Use OpenLIT to compare different prompt strategies:

In [None]:
# A/B test: Different system prompts

# Version A: Concise style
response_a = client.chat.completions(
    messages=[
        {"role": "system", "content": "Answer concisely in 1-2 sentences."},
        {"role": "user", "content": "What is artificial intelligence?"}
    ]
)

# Version B: Detailed style
response_b = client.chat.completions(
    messages=[
        {"role": "system", "content": "Provide detailed, comprehensive explanations."},
        {"role": "user", "content": "What is artificial intelligence?"}
    ]
)

print("Version A (concise):", response_a.choices[0].message.content)
print("\nVersion B (detailed):", response_b.choices[0].message.content)
print("\nCompare token usage and costs in OpenLIT to determine the optimal approach")

In [None]:
# Initialize with privacy mode (disables prompt/response capture)
openlit.init(
    otlp_endpoint="http://127.0.0.1:4318",
    application_name="sarvam-ai-app",
    environment="production",
    disable_metrics_collection=False,
    trace_content=False,  # Disables capturing prompts and responses
)

print("OpenLIT configured with privacy mode - metrics tracked but content not logged")

## Additional Resources

### **OpenLIT Documentation**
- Official Docs: [docs.openlit.io](https://docs.openlit.io)
- GitHub: [github.com/openlit/openlit](https://github.com/openlit/openlit)
- Discord Community: [Join Discord](https://discord.gg/openlit)

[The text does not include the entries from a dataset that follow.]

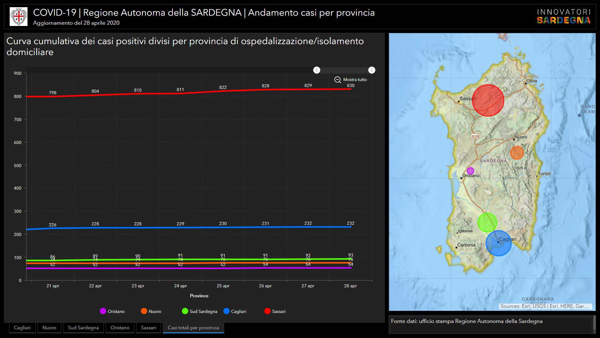Click the red Sassari circle on map
The image size is (600, 338).
pos(488,100)
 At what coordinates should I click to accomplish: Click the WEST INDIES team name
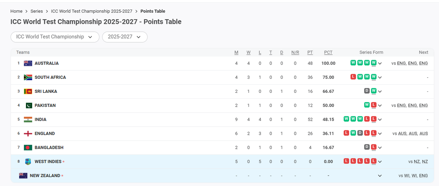48,162
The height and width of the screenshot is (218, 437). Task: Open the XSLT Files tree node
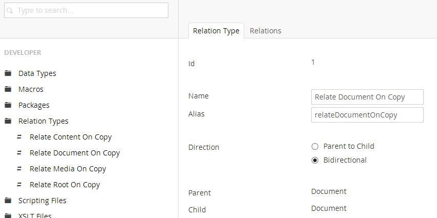click(x=35, y=215)
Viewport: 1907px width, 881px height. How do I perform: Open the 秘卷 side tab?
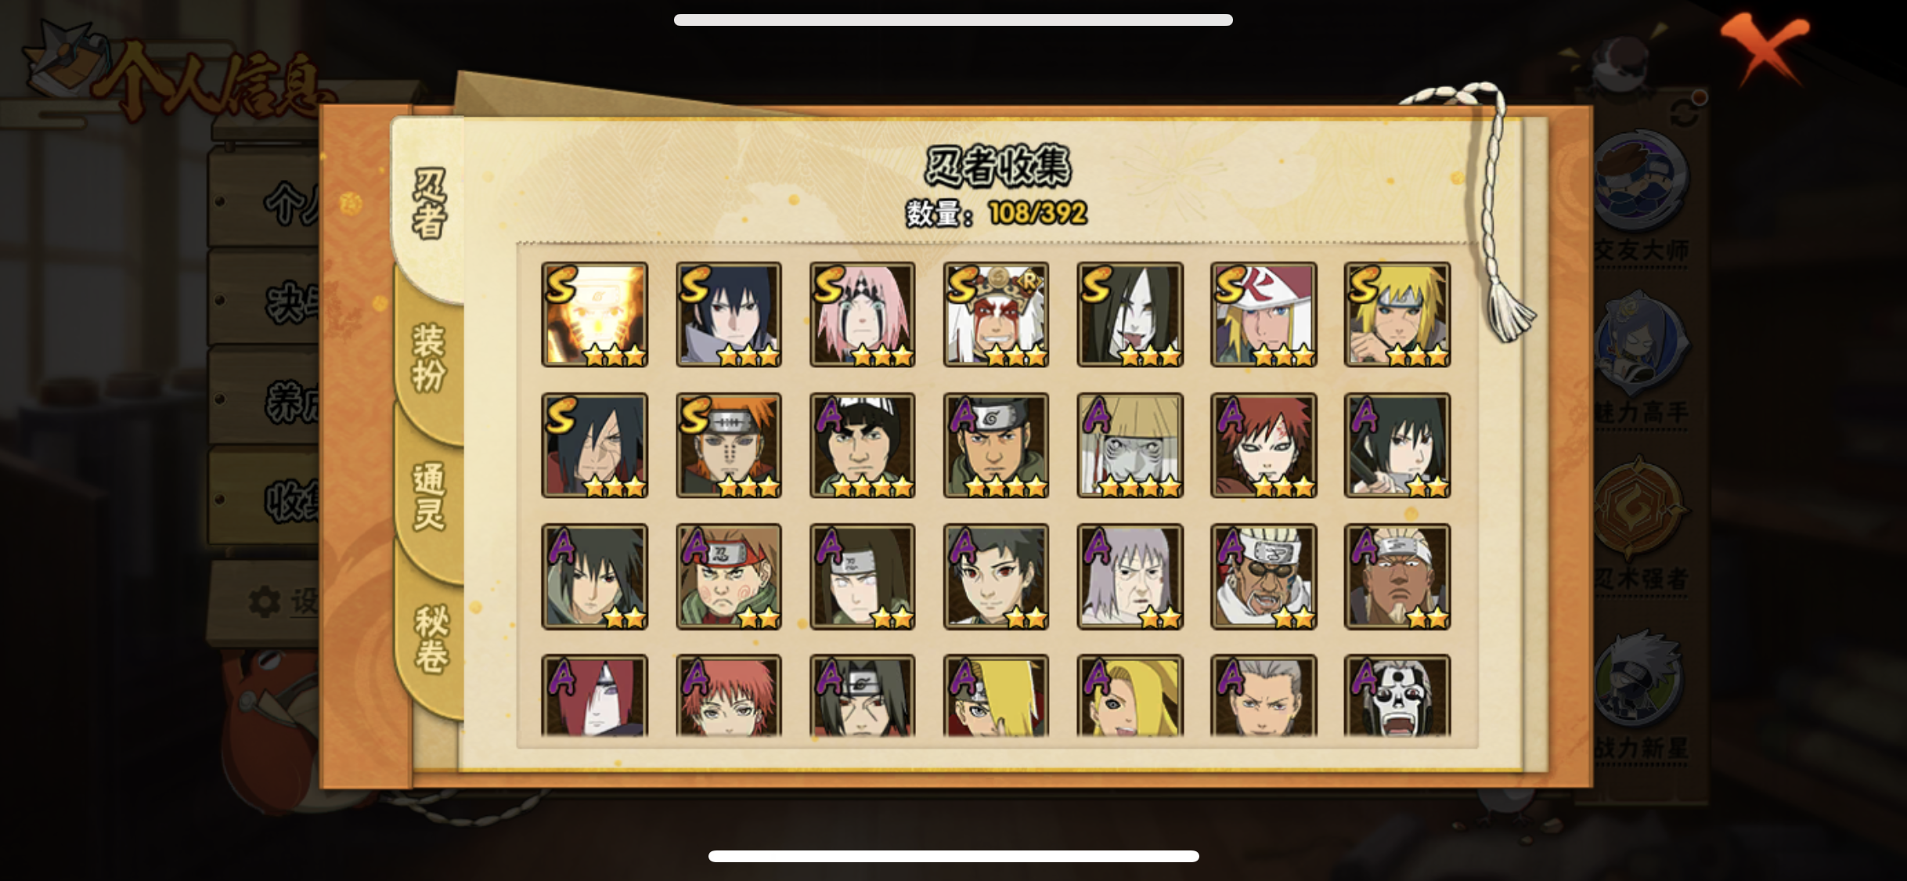tap(431, 637)
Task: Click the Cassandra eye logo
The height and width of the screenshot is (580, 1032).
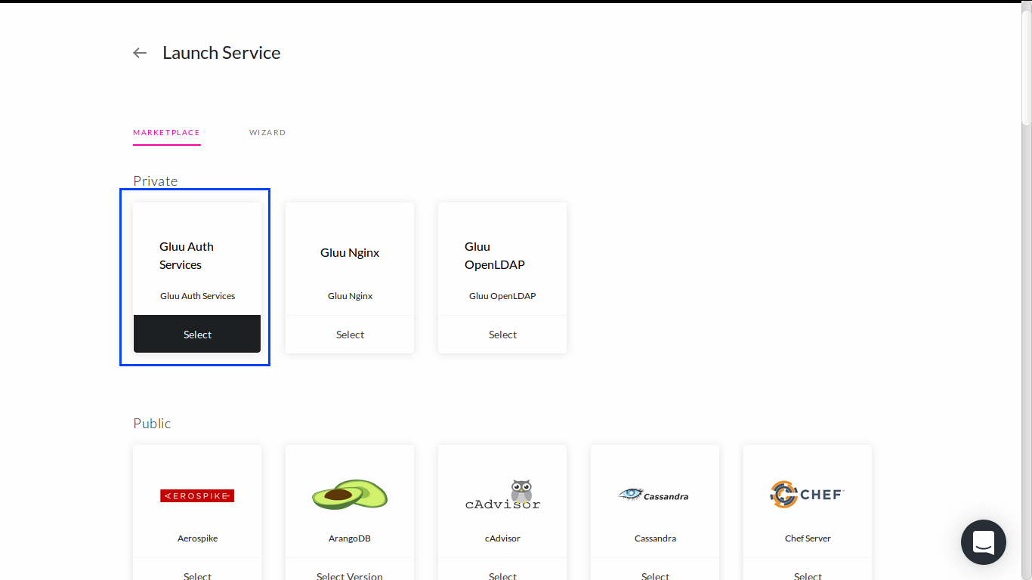Action: (x=654, y=495)
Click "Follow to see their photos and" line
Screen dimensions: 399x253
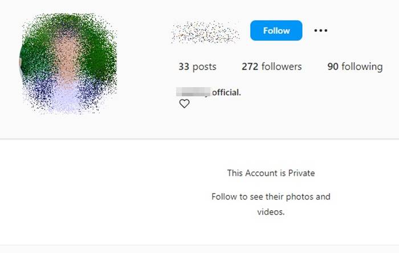coord(271,197)
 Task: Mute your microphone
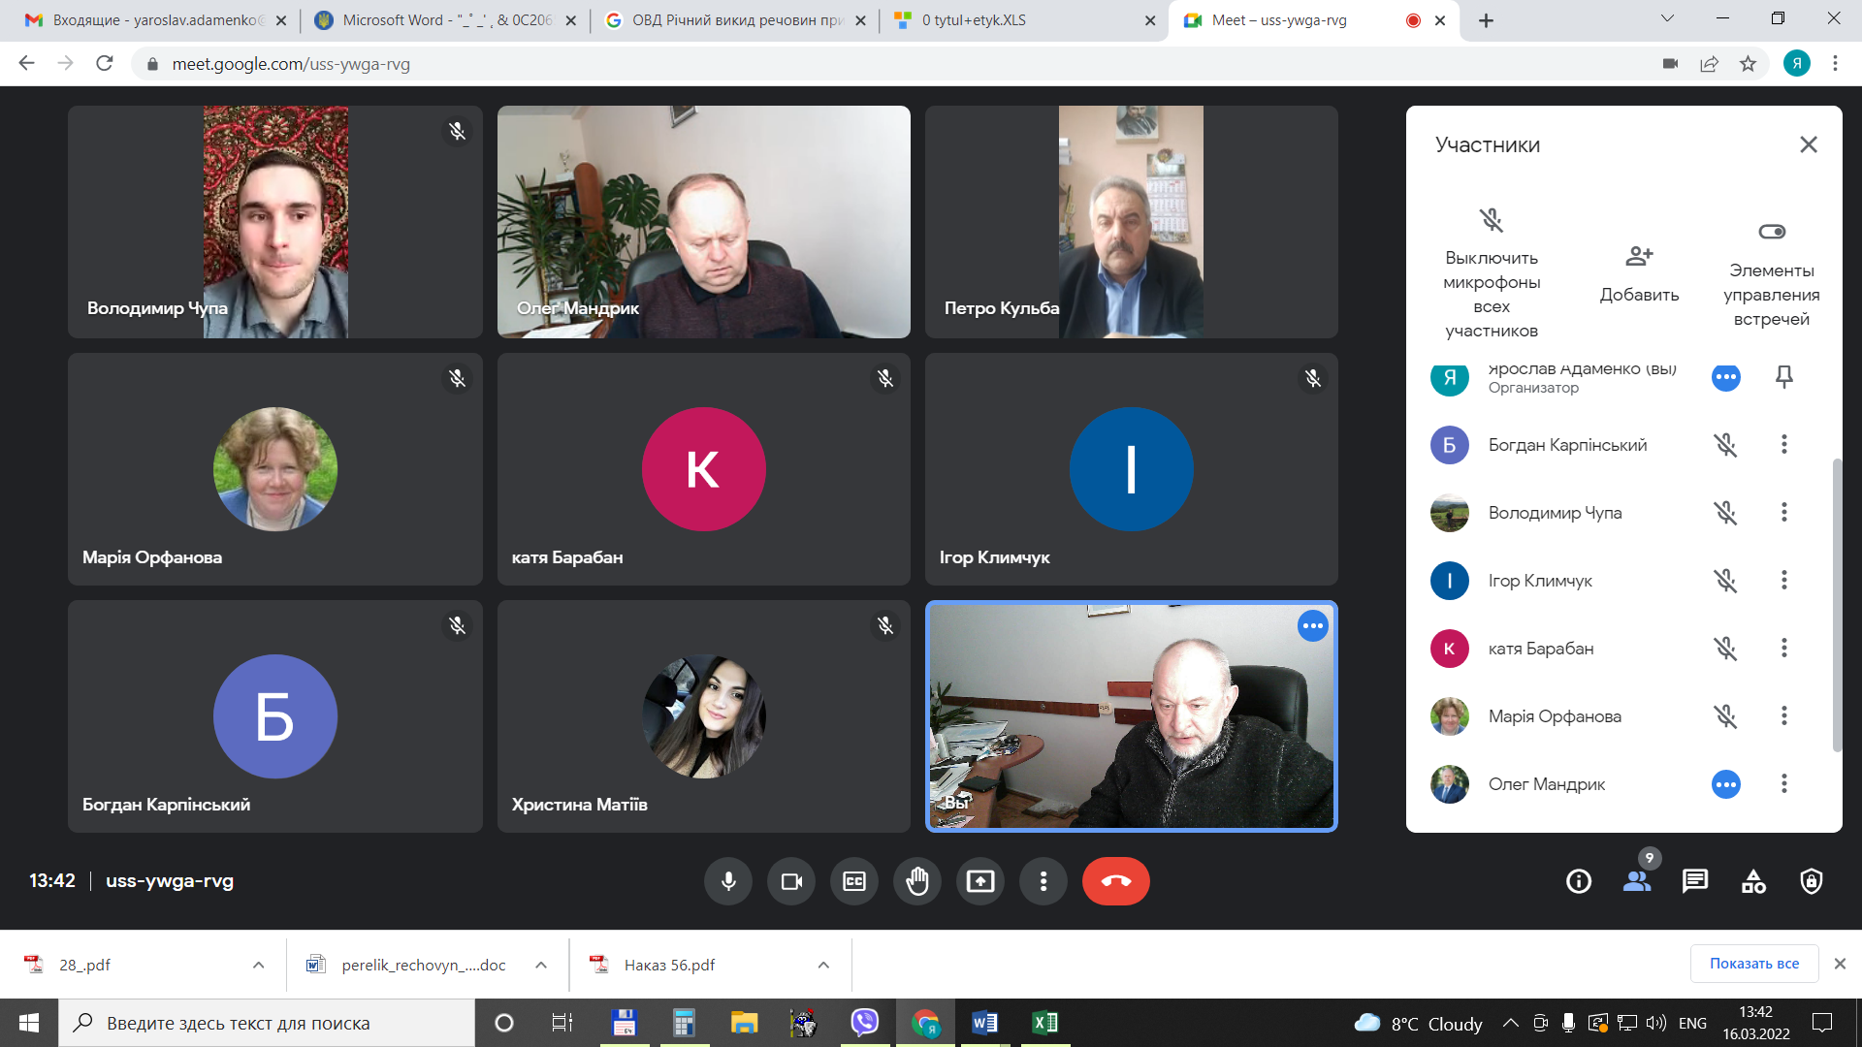click(728, 881)
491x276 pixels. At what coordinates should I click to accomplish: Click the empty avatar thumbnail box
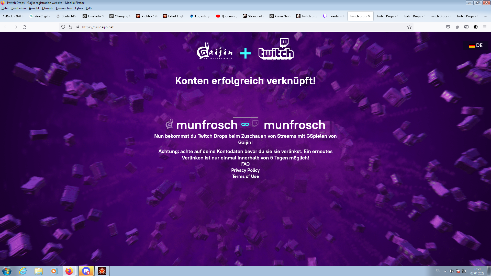click(x=245, y=105)
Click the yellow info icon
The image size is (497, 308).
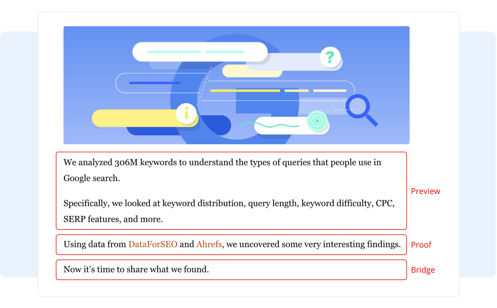coord(186,113)
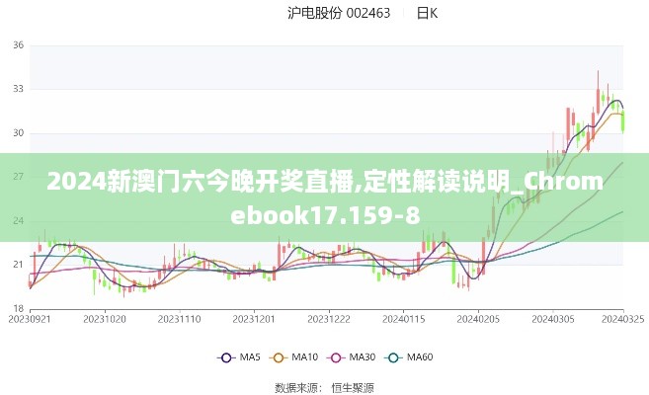Select the 33 value on the y-axis

pos(18,89)
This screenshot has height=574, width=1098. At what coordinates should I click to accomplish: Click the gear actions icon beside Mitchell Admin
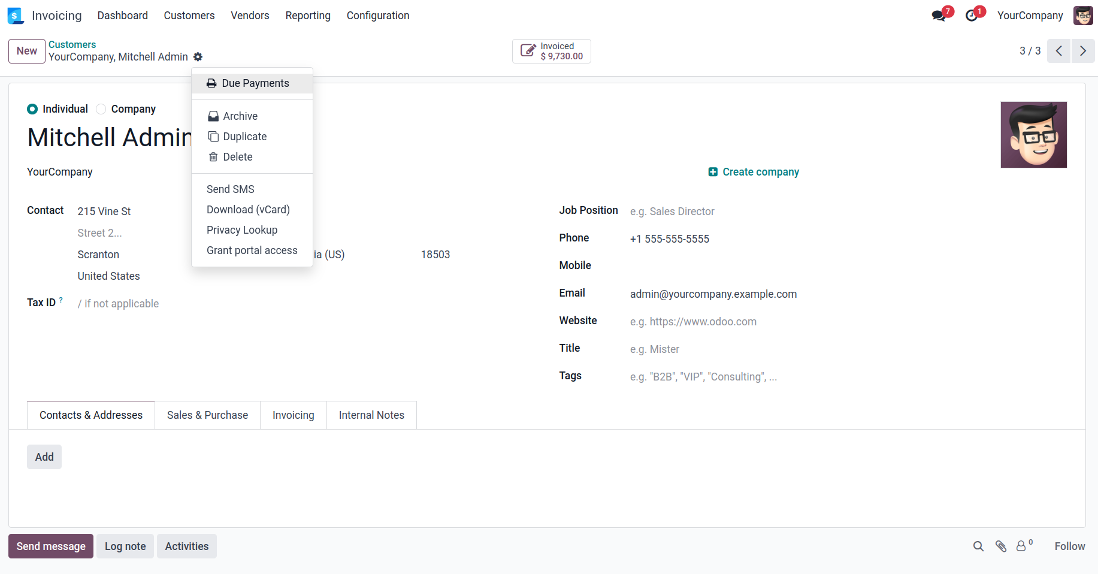(x=198, y=57)
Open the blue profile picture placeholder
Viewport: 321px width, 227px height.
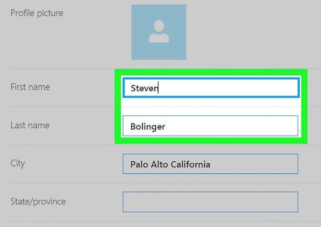point(159,32)
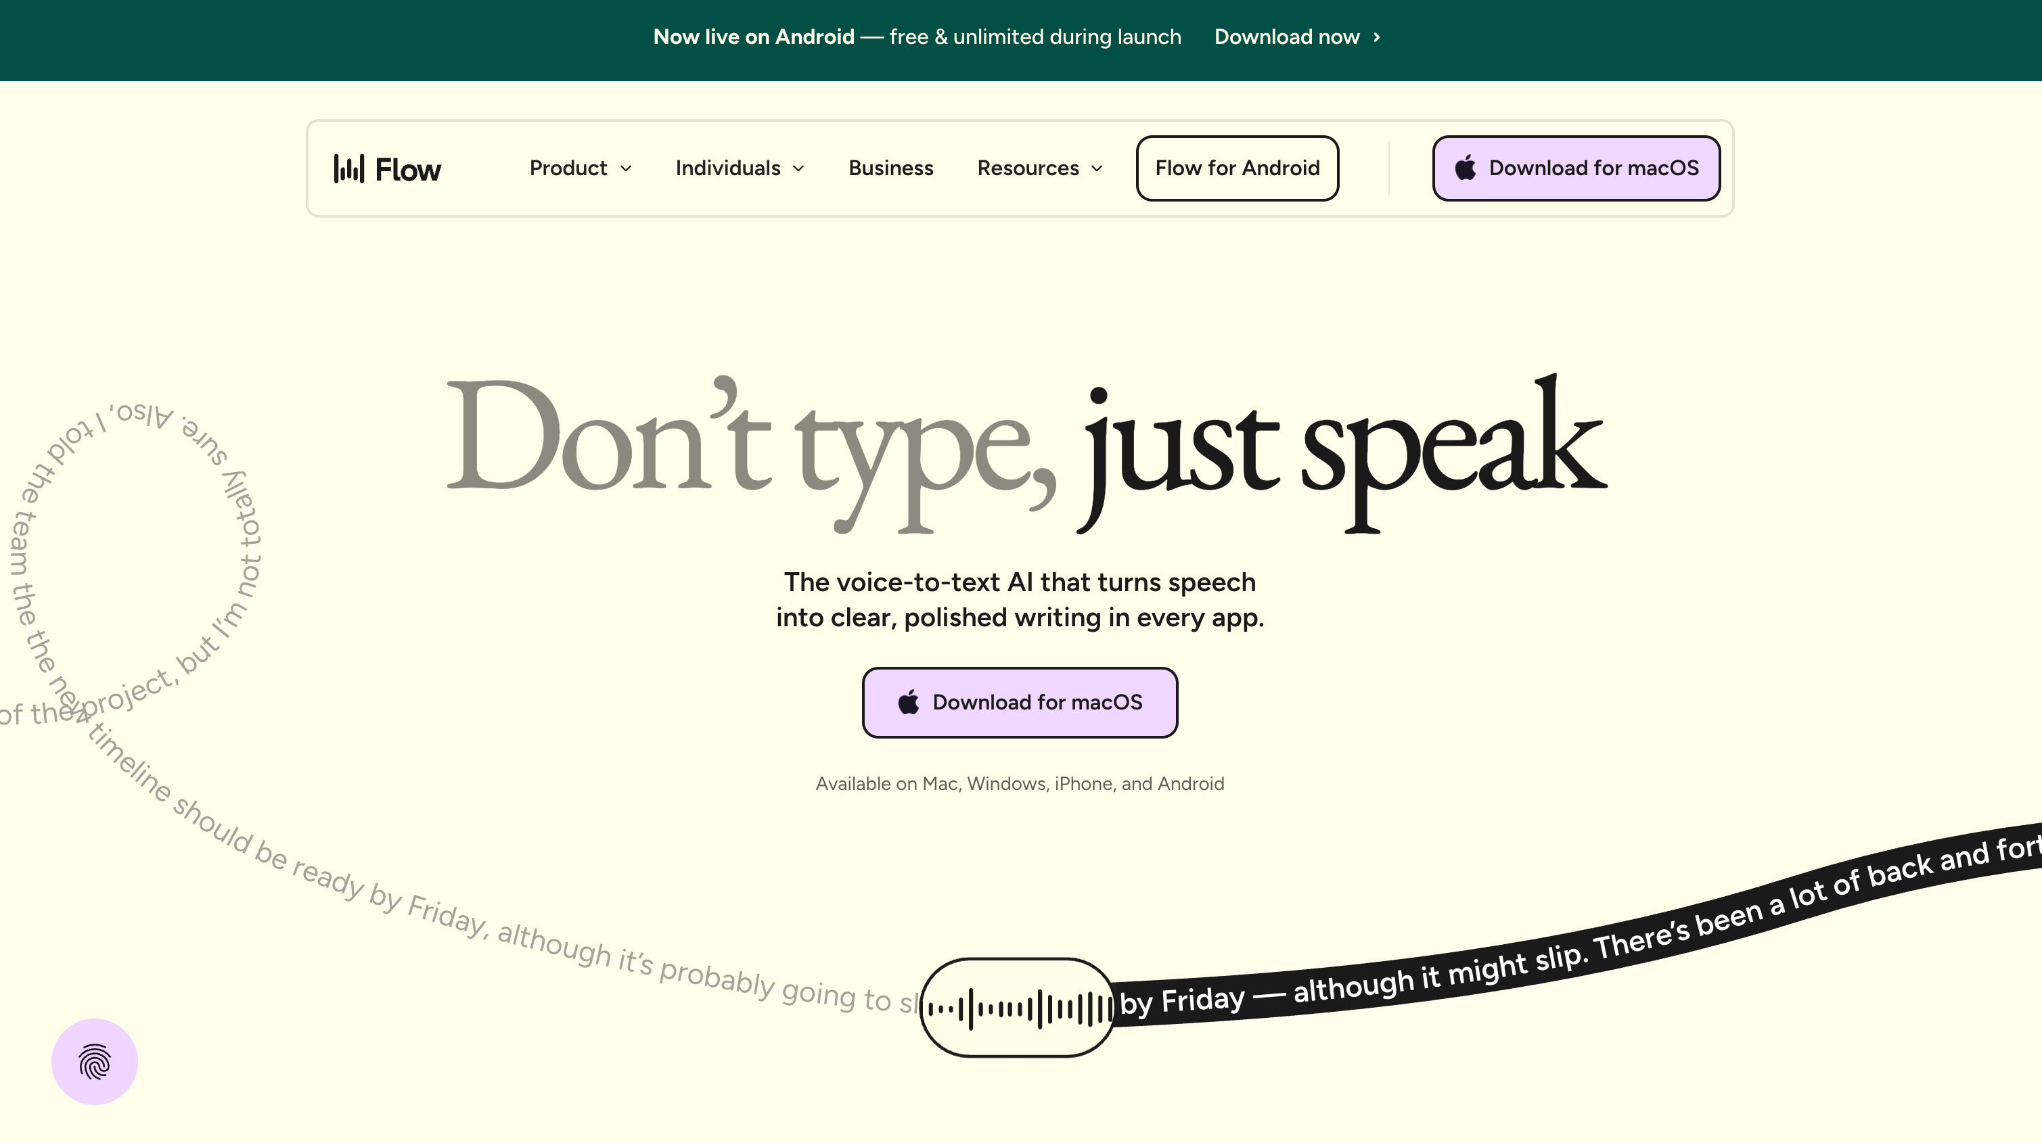The width and height of the screenshot is (2042, 1143).
Task: Expand the Resources dropdown chevron
Action: (x=1097, y=169)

### **Sarvam AI Documentation**
- API Reference: [docs.sarvam.ai](https://docs.sarvam.ai)
- Dashboard: [dashboard.sarvam.ai](https://dashboard.sarvam.ai)
- Discord Community: [Join Discord](https://discord.gg/hTuVuPNF)

### **OpenTelemetry Resources**
- OpenTelemetry Docs: [opentelemetry.io](https://opentelemetry.io)
- LLM Observability Guide: [opentelemetry.io/blog/2024/llm-observability](https://opentelemetry.io/blog/2024/llm-observability)

## Next Steps

Now that you have monitoring set up:

1. **Explore Your Data** - Make various API calls and explore the traces in OpenLIT dashboard
2. **Set Up Alerts** - Configure alerts for critical metrics in your observability backend
3. **Optimize Performance** - Use insights to optimize prompt design, model selection, and parameters
4. **Track Costs** - Monitor spending and set up budget alerts
5. **Share with Team** - Set up shared dashboards for your engineering team

### **Production Deployment Checklist**

- [ ] Configure production OTLP endpoint
- [ ] Set up authentication/API keys
- [ ] Enable batching for better performance
- [ ] Configure sampling for high-volume applications
- [ ] Set up alerts for critical metrics
- [ ] Document monitoring setup for your team
- [ ] Test error scenarios and verify error tracking
- [ ] Configure privacy settings if handling sensitive data
- [ ] Set up cost monitoring dashboards
- [ ] Schedule regular performance reviews

## Conclusion

You've successfully set up comprehensive monitoring for your Sarvam AI applications using OpenLIT! With this setup, you now have:

- **Complete visibility** into your AI application's behavior
- **Real-time cost tracking** to manage your AI budget
- **Performance insights** to optimize latency and throughput
- **Error tracking** with full context for faster debugging
- **Industry-standard observability** using OpenTelemetry

Remember: Observability is not just about monitoring - it's about understanding your system's behavior, optimizing performance, and building more reliable AI applications.